There is a point in 1944, near the end of the time covered by “The Children of Huang Shi” where native Chen (Yun-Fat Chow) says to goodhearted British journalist George Hogg (Jonathan Rhys Meyers), “you and I come from good families. We have the luxury of living according to our beliefs.”
But the whole point of this 2008 Aussie film, directed by Roger Spottiswoode, is to explore the moral question of when we just have to “step up” and take responsibility for others – this time, sixty orphan children in China while working as a free-lance journalist (rather adventurer) in China during the invasion by Japan from the late 1930s to 1945.

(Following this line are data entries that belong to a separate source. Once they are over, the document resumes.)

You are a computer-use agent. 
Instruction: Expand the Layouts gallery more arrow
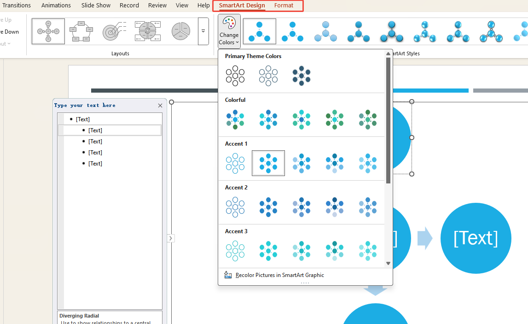tap(203, 31)
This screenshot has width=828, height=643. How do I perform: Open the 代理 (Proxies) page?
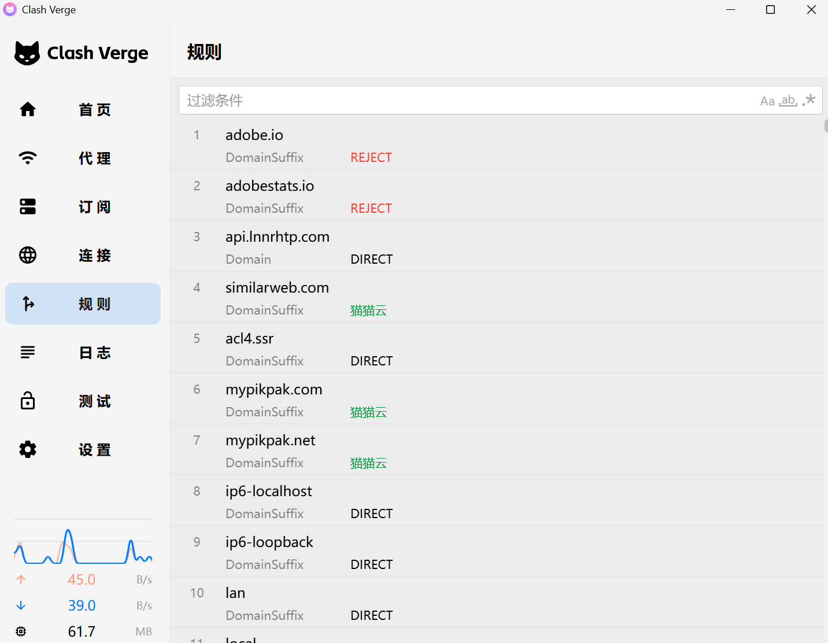click(x=95, y=158)
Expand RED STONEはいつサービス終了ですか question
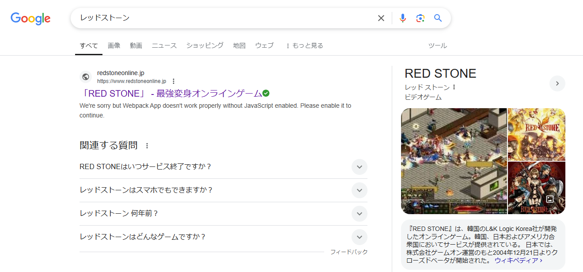 (x=359, y=167)
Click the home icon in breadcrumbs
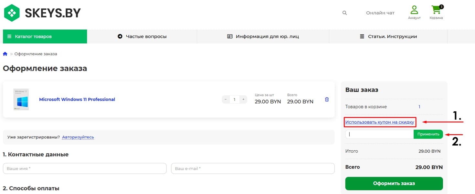 pos(5,54)
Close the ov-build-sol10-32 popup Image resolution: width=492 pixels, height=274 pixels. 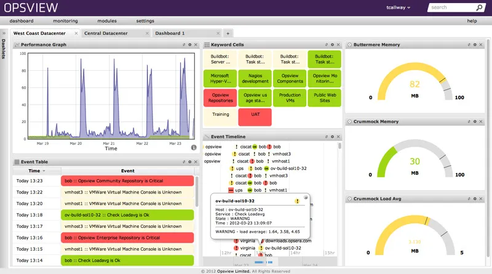tap(306, 198)
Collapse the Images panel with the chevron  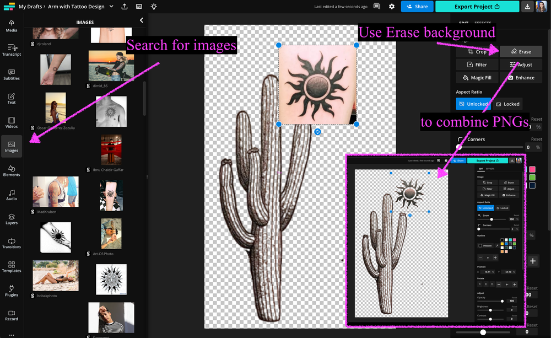click(x=142, y=20)
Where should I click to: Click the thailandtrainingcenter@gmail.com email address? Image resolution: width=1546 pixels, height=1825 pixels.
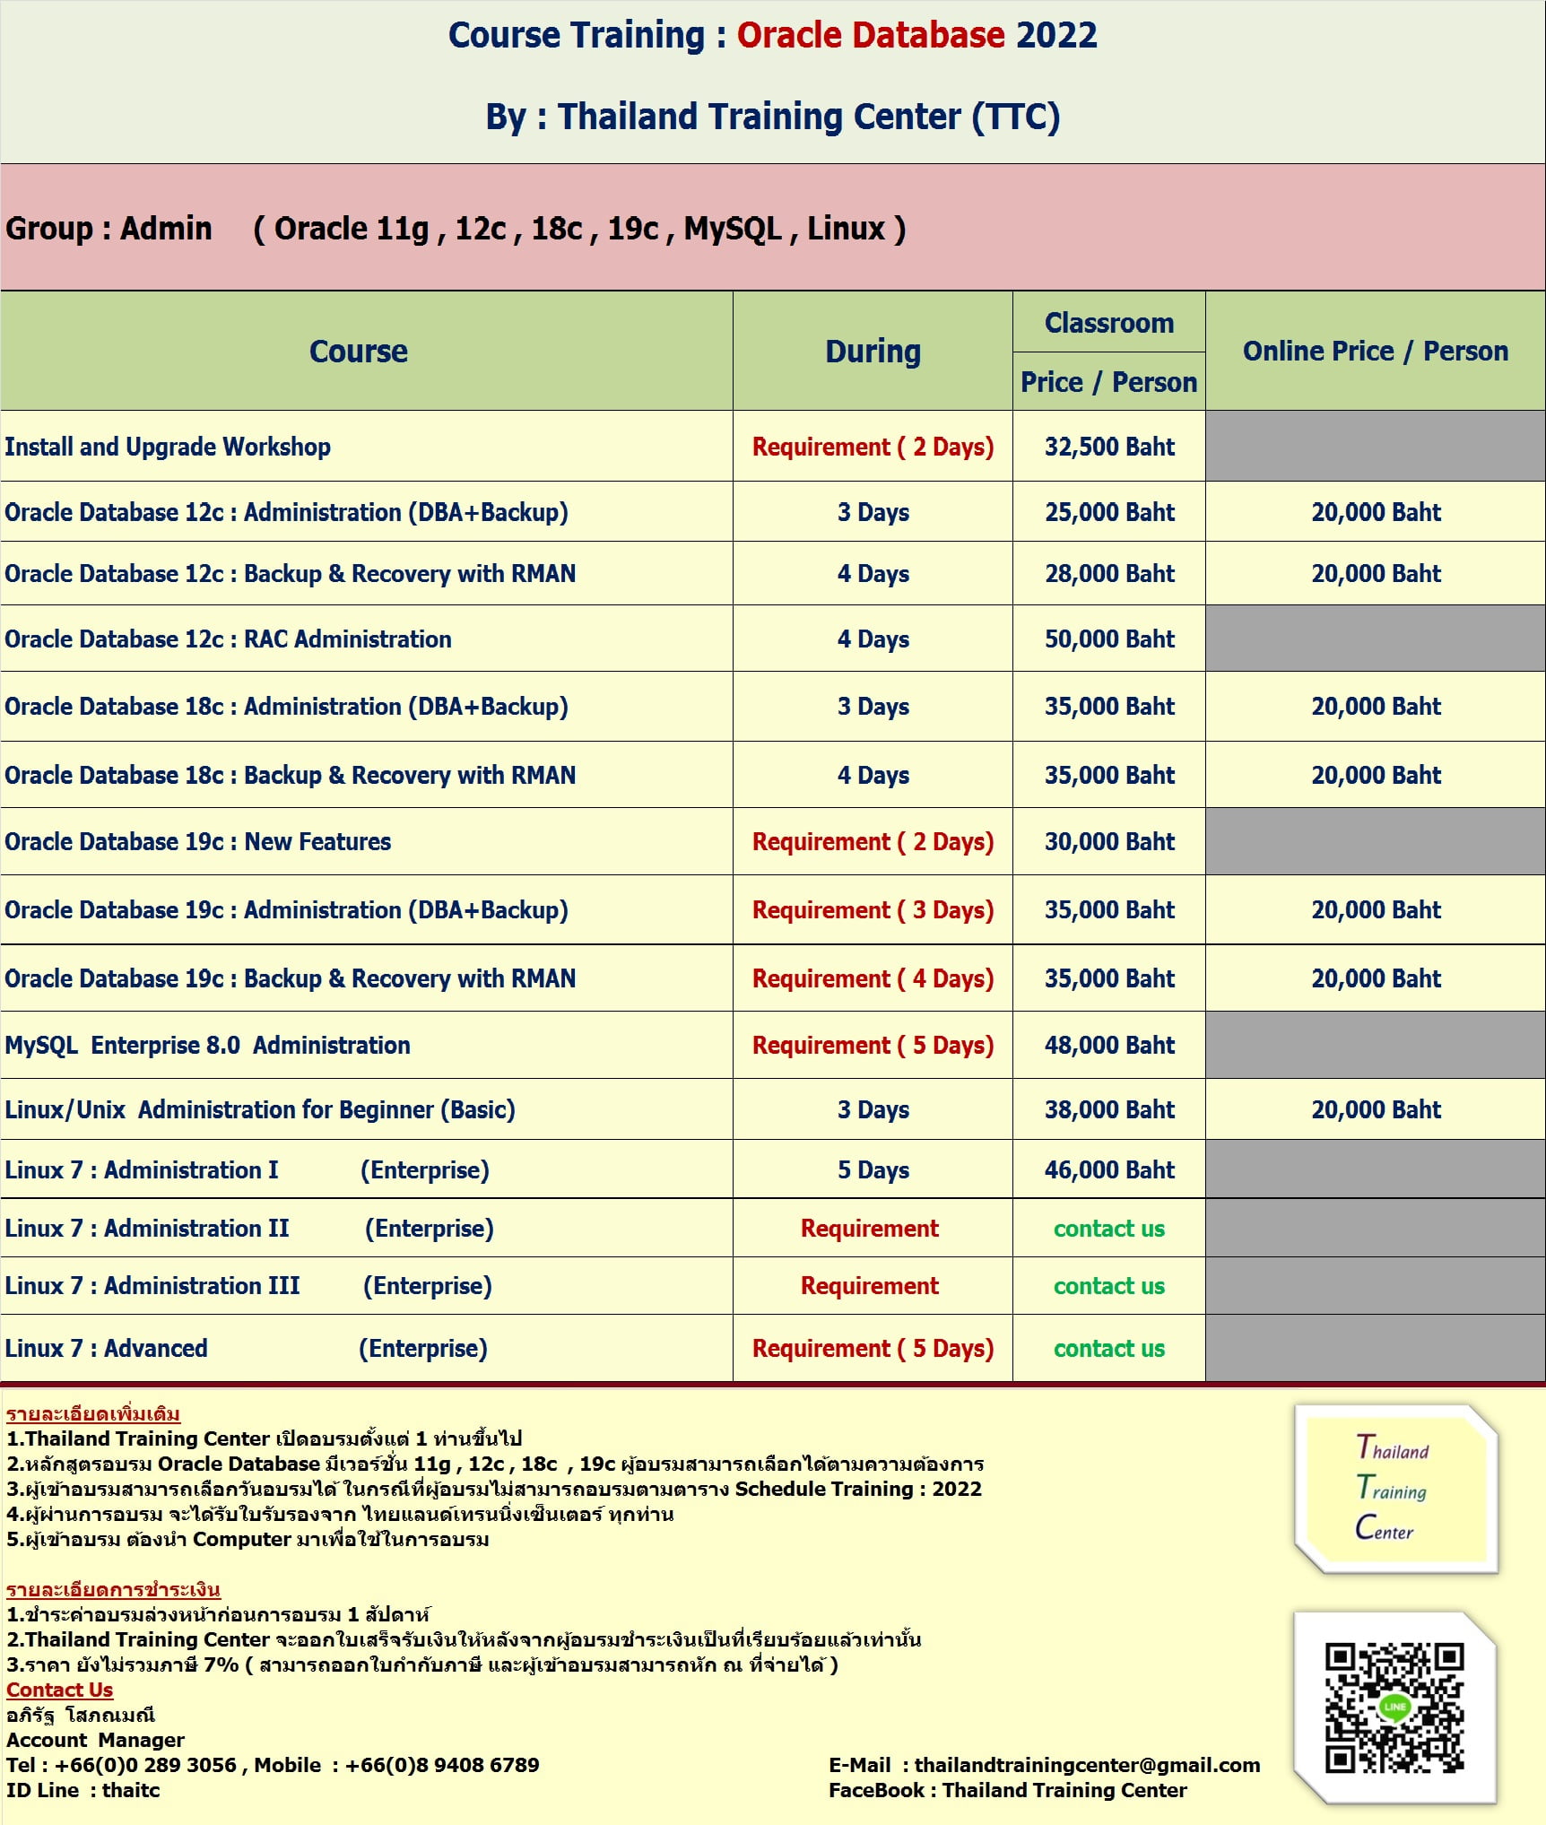click(x=1087, y=1765)
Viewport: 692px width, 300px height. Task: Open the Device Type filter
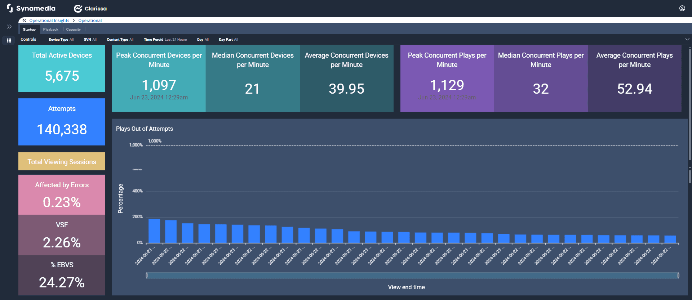pyautogui.click(x=61, y=40)
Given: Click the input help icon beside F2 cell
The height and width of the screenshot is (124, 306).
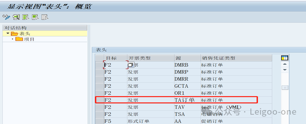Looking at the screenshot, I should tap(131, 65).
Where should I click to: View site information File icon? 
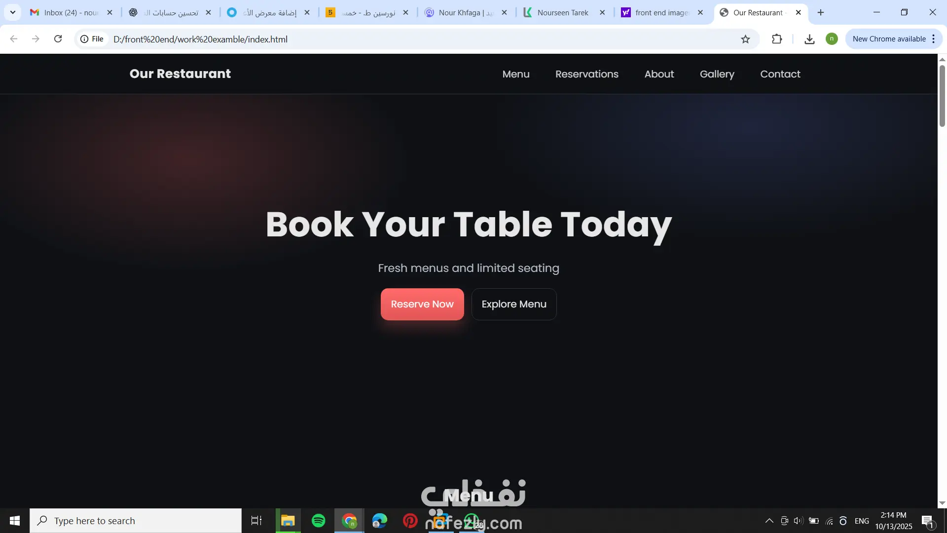(92, 39)
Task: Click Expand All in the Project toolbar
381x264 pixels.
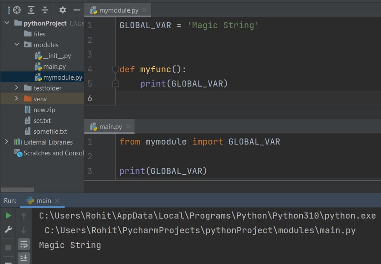Action: pyautogui.click(x=30, y=10)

George makes a lot of his Oxford education and discomfort with Chinese, and seems green and naïve about war as he is “rescued” while leaving the decadent shelter of 1937 Shanghai. He meets a nurse Lee (Radha Mitchell) and Mrs. Wang (Michelle Yeoh) as he is drawn into the world of rural poverty (only one pot to cook in and only old rice to eat). The locals call him “Pig” instead of “Hog” – a trick I saw in Army Basic myself as “the proles” treat those spoiled upperclass people with “too much education”. Finally, yes, he is confronted with the fact that the orphans will not live unless he plays papa and takes responsibility for them. The movie may take some liberties win the mandatory romance with Lee as they travel across mountains and deserts and escape the Japs.
George does meet a tragic end in the mountains with disease, and is regarded as a hero, as an almost Christ-like person – even if the script showed his temptations and upper class vanities along the way. The film presents the journalists’ dilemma: when is the writer just an “objective” voyeur, and when must he jump in and fight. Hogg speaks a metaphor about turining to his typewriter when others carry guns; today that instrument might be a laptop or a Blackberry. Remember the film “A Mighty Heart.”
This rather monumental period war film is distributed in the U.S. by Sony Pictures Classics, which seems to have taken over the indie market.